Personally, I’ve never seen it make anyone mean. Even taking, um, waaaaay more then necessary, it puts people in a pretty relaxed state. Obviously I can’t speak for everyone, just the people I know of.
Now, I’m not sure why you’re automatically ruling out grumpy because of pain. It has been known to cause hangovers and rebound headaches/migraines. If I have to take opiate painkillers for something I’ll often times find myself taking migraine meds (Maxalt/Imitrex) the next day. FTR, my migraine doctor (a neurologist) specifically doesn’t prescribe narcotics because it can cause rebounds.
Another possibility is that if he’s getting 30 pills on the first of the month and out of them a week later there’s a good chance he’s not getting much sleep so he could just be tired that whole time. Combine tired with coming down (from being high) with headache and it could make for someone in a crappy mood for a few days, especially if they’re prone to being in a crappy mood.

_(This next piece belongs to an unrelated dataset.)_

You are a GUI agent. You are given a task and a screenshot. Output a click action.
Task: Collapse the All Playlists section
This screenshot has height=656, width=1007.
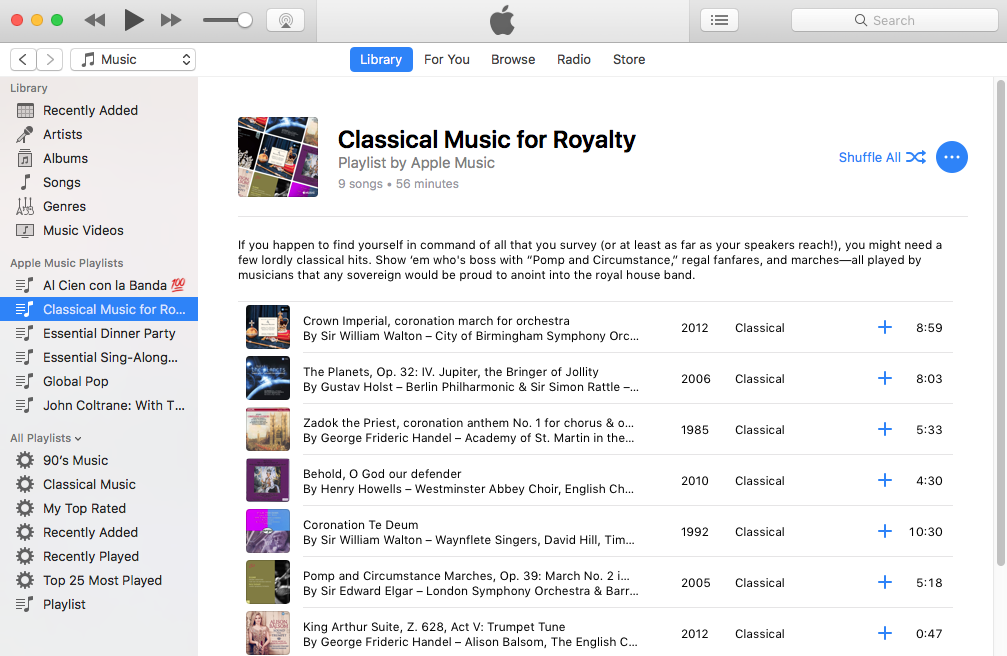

Two more thoughts before I hit submit.
1)He could be drinking along with the codeine. That’s very common. Drinking with opiates in your system makes you really drunk (and really high). They have a multiplier effect. Is he a mean drunk.
2)Is it possible that he’s selling the pills and buying something else or just trading them for something else?
Wow … I never thought about that. A person’s natural inclination might be to be nasty, imperious and insulting to everyone for no particular reason (or, well, reasons potentially completely unconnected to the victim) and are only holding it in through sheer force of will.
Kinda frightening to contemplate, but I can totally see it. I guess for my own sanity —
(he loses it completely if I ever try to talk to him about it, and then I feel dysfunctional because I am “not allowed” to stand up for myself.) —
for my own sanity, I can try to look at it as an indication of the Herculean effort he must be making the rest of the time to be civil. And work on that “water off a duck” thing that other people can do.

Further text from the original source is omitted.